As noted above, it’s vital that your cows receive adequate magnesium in their diet. NADIS advise that 2.5g/kg DM of magnesium per cow as a guideline to meet the requirements of the majority of lactating cows at pasture. AHDB Dairy suggests the best method is to include 60g magnesium oxide (calcined magnesite) per cow per day in the ration.


Daily supplementation should be given to at-risk animals. There are a variety of options available depending on your feeding system including magnesium licks, mineral supplements high in magnesium, magnesium chloride which can be added to the water and calcined magnesite previously mentioned.  Please do remember to consult with your nutritionist and or feed advisor to decide which options would best suit your herd’s requirements.

Remember cows can not store magnesium, therefore, they are reliant on the magnesium they receive daily in their rations.  

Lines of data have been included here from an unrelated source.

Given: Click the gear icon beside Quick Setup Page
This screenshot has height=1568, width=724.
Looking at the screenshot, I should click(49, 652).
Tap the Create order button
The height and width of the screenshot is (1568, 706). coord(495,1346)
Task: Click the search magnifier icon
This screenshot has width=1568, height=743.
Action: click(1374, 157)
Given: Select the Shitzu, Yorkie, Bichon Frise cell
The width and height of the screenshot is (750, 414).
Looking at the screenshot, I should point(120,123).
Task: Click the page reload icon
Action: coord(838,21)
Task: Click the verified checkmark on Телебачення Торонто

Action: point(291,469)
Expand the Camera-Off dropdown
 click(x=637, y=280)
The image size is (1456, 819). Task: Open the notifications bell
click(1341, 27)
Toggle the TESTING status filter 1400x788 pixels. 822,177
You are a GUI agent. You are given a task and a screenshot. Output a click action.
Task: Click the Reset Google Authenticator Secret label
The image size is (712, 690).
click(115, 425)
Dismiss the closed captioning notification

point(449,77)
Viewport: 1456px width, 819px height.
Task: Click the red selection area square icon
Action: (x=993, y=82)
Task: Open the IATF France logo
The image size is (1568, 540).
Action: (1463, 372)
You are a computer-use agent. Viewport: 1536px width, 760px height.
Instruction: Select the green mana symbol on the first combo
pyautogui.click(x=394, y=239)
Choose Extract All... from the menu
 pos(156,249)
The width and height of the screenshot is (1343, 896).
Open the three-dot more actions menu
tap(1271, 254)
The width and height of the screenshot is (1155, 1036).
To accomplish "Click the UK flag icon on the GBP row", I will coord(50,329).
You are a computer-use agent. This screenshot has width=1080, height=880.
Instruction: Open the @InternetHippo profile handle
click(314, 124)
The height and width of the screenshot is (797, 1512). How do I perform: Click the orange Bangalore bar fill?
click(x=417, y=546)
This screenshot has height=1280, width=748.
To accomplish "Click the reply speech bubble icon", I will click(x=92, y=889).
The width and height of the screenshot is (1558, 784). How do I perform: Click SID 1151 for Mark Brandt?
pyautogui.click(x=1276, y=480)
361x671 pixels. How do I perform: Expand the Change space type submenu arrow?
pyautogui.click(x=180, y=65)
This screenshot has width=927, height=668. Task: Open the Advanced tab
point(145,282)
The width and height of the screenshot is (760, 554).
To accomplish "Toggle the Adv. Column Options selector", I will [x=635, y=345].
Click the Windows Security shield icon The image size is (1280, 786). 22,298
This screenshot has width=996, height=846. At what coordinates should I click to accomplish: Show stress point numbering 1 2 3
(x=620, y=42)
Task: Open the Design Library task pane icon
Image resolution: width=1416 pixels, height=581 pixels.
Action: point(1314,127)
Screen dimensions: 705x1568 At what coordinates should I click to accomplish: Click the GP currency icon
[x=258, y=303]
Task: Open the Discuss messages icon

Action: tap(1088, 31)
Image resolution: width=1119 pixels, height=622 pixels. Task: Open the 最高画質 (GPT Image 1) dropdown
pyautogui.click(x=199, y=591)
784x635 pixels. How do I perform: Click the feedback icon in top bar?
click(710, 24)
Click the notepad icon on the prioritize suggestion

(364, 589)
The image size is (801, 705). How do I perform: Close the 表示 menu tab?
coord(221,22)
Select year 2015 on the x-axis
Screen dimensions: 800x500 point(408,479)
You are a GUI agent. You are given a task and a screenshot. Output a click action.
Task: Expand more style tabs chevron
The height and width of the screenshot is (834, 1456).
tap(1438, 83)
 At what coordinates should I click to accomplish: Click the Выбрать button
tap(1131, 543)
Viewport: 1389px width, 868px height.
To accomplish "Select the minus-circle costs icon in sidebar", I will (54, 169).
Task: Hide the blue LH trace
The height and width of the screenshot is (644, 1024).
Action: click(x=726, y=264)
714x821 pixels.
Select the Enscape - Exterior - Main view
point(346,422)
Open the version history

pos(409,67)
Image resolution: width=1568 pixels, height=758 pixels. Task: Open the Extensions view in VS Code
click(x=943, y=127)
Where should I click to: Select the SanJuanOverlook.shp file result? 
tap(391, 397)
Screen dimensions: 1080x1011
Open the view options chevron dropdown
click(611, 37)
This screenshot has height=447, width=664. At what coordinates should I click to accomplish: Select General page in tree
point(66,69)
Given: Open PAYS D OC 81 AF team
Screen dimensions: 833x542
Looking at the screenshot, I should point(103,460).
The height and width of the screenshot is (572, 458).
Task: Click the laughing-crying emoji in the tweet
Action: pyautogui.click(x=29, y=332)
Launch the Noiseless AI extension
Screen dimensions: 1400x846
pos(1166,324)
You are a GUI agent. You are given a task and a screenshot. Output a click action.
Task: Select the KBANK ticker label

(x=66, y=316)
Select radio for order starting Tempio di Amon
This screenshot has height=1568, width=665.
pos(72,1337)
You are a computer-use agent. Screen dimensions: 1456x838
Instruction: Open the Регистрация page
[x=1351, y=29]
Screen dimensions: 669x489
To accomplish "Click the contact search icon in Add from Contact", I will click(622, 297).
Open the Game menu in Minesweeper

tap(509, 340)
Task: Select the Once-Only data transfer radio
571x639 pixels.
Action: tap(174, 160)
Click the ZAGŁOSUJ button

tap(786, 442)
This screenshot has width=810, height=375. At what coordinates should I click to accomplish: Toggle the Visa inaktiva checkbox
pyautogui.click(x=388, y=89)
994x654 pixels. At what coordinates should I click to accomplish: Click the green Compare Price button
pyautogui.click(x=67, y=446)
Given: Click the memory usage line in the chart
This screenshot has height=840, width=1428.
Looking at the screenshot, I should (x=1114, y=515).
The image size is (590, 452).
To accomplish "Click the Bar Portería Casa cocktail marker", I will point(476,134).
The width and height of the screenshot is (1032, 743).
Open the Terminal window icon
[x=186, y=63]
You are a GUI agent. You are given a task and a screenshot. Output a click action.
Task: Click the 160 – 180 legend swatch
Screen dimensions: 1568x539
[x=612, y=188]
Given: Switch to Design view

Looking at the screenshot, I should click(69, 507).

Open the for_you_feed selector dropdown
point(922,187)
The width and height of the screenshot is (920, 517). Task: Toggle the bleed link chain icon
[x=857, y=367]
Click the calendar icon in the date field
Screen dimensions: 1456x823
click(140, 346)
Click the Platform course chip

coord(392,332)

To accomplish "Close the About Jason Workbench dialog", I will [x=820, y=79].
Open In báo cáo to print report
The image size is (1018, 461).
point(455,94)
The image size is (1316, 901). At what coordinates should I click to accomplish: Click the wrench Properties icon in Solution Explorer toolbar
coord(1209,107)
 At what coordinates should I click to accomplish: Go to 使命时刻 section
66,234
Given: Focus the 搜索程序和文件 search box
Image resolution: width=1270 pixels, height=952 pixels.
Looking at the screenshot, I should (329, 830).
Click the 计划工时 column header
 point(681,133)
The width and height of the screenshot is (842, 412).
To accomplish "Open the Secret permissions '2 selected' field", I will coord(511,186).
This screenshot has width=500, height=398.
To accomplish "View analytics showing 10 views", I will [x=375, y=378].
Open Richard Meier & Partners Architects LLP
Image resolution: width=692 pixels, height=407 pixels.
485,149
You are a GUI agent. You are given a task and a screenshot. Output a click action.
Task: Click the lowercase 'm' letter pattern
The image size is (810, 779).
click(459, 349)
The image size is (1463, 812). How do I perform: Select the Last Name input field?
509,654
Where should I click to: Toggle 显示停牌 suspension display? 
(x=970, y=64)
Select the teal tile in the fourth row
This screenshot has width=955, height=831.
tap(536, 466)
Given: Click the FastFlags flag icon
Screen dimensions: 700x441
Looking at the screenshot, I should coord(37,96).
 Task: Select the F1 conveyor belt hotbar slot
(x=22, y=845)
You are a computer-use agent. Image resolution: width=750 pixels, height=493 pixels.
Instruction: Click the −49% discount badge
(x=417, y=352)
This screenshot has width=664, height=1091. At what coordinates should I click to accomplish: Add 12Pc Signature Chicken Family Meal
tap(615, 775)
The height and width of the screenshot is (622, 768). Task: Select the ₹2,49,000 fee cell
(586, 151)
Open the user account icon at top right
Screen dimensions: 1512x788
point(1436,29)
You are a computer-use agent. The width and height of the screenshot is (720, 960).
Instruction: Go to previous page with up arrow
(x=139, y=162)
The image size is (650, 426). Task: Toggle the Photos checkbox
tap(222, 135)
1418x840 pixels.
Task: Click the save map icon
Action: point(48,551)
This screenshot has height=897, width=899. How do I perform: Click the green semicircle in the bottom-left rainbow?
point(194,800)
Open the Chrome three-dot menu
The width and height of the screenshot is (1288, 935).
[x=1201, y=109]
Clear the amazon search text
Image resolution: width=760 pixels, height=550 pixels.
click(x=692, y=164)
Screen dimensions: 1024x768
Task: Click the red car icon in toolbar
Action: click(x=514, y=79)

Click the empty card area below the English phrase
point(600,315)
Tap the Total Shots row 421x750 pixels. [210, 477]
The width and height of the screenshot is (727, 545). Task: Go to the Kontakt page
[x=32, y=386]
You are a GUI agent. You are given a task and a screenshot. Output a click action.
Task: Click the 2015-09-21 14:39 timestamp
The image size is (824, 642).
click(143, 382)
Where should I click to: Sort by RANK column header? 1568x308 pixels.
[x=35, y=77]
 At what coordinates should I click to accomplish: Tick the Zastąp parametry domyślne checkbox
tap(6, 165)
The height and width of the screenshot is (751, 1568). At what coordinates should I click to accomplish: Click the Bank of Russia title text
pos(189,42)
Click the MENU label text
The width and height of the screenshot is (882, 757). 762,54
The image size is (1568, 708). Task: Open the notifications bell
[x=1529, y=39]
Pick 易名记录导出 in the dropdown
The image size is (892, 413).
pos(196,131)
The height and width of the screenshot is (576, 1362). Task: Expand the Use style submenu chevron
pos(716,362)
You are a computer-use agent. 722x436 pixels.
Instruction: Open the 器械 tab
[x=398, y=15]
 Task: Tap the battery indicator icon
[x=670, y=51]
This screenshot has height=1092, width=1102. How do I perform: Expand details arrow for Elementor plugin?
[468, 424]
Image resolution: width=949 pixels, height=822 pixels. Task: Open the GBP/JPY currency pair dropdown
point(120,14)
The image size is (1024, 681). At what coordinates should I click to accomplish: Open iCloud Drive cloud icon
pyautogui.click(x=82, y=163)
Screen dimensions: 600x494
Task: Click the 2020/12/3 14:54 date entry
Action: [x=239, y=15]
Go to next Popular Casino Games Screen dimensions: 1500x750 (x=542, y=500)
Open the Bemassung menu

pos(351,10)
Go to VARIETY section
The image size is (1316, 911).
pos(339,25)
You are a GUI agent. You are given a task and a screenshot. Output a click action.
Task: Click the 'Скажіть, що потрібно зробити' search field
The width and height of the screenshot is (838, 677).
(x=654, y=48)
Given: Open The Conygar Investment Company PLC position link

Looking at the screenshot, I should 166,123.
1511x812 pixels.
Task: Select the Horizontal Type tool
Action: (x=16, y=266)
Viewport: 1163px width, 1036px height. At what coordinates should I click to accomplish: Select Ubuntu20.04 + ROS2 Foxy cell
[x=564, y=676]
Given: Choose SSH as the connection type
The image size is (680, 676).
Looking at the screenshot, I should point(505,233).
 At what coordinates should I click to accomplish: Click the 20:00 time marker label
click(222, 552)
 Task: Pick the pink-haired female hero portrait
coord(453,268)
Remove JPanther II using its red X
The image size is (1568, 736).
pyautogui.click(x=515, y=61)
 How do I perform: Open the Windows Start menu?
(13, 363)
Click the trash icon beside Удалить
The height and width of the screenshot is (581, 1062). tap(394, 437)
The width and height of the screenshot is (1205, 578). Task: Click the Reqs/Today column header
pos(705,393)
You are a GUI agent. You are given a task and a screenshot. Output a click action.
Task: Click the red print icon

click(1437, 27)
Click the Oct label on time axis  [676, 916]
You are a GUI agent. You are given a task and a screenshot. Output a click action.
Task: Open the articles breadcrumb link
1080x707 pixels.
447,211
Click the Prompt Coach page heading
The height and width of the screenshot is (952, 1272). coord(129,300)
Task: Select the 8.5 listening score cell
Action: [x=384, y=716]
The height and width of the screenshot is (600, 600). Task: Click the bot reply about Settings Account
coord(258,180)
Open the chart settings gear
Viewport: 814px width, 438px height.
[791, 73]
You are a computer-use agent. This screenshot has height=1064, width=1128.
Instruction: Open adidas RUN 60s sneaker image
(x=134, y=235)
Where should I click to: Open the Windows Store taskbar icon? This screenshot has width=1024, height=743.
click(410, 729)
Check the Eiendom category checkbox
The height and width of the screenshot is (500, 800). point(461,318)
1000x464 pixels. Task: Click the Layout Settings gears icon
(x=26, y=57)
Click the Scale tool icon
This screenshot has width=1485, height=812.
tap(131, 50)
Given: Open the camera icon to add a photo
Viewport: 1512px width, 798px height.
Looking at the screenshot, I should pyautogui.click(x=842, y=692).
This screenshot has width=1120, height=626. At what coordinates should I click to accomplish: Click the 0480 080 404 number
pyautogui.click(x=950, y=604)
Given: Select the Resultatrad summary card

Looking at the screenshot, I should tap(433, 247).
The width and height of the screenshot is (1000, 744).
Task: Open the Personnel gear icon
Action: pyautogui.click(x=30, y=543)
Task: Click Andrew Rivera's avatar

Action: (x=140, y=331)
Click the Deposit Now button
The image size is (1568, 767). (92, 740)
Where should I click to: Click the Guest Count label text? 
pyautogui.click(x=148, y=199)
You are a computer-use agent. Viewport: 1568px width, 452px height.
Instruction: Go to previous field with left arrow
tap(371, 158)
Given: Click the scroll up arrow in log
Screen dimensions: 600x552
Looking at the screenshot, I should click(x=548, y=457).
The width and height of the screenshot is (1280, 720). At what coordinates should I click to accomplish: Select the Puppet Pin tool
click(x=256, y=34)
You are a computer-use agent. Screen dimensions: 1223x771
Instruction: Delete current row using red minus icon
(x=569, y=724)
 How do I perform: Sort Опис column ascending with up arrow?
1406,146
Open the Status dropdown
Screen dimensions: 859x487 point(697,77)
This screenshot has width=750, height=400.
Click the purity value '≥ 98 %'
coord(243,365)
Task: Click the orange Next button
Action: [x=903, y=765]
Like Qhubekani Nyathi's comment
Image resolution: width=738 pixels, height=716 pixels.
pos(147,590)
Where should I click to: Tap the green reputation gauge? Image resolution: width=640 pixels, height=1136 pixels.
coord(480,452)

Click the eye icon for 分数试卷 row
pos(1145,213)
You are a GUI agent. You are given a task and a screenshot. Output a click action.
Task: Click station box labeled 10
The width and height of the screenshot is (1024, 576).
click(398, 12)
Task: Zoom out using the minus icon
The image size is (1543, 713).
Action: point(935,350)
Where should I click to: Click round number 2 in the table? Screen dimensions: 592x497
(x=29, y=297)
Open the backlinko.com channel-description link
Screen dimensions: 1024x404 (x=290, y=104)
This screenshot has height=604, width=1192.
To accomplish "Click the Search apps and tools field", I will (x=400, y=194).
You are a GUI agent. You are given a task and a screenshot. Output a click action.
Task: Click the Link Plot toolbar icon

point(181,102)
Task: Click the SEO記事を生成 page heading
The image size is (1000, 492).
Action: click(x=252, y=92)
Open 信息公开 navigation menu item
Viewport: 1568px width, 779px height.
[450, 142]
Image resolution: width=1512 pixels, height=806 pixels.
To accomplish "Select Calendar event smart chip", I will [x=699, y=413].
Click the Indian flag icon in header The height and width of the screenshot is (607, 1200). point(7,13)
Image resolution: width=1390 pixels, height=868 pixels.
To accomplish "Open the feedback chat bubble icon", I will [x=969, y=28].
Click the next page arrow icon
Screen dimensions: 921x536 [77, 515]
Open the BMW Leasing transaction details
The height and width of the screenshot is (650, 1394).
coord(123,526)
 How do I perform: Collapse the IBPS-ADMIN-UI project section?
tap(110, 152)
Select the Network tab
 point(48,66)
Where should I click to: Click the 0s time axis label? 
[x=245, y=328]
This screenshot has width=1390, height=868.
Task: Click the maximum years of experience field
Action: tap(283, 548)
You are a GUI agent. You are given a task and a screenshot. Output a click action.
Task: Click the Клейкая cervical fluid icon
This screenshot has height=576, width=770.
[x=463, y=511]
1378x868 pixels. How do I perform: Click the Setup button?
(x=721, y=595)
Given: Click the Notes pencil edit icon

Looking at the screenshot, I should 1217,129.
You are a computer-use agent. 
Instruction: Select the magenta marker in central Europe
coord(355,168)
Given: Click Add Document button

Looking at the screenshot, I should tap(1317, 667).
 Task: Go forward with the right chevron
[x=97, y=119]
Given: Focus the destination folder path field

The cost of supplementing the diets of 100 cows for two months is likely to be significantly less than the loss of one animal due to grass staggers.

Conclusion - top tips

  • Look out for early symptoms of grass staggers - such as restlessness, high head carriage and muscle twitching.
  • Grass staggers progresses rapidly and is fatal if left untreated - call a vet immediately if you are in any doubt.
  • Treatment is administered via injections of magnesium solutions. Animals should respond in 30-60 minutes.
  • Initial treatment will only raise blood-magnesium levels for 6-12 hours. It’s vital to provide dietary magnesium. Even then repeat treatment may be necessary.
  • Take a herd-wide approach to the prevention of grass staggers.
  • 2.5g/kg DM magnesium will meet the magnesium demands of most lactating cows at pasture, which can be obtained through supplements.
  • Test grass and soils to optimise dietary supplementation.
  • Avoid the use of potash fertiliser, which inhibits magnesium absorption.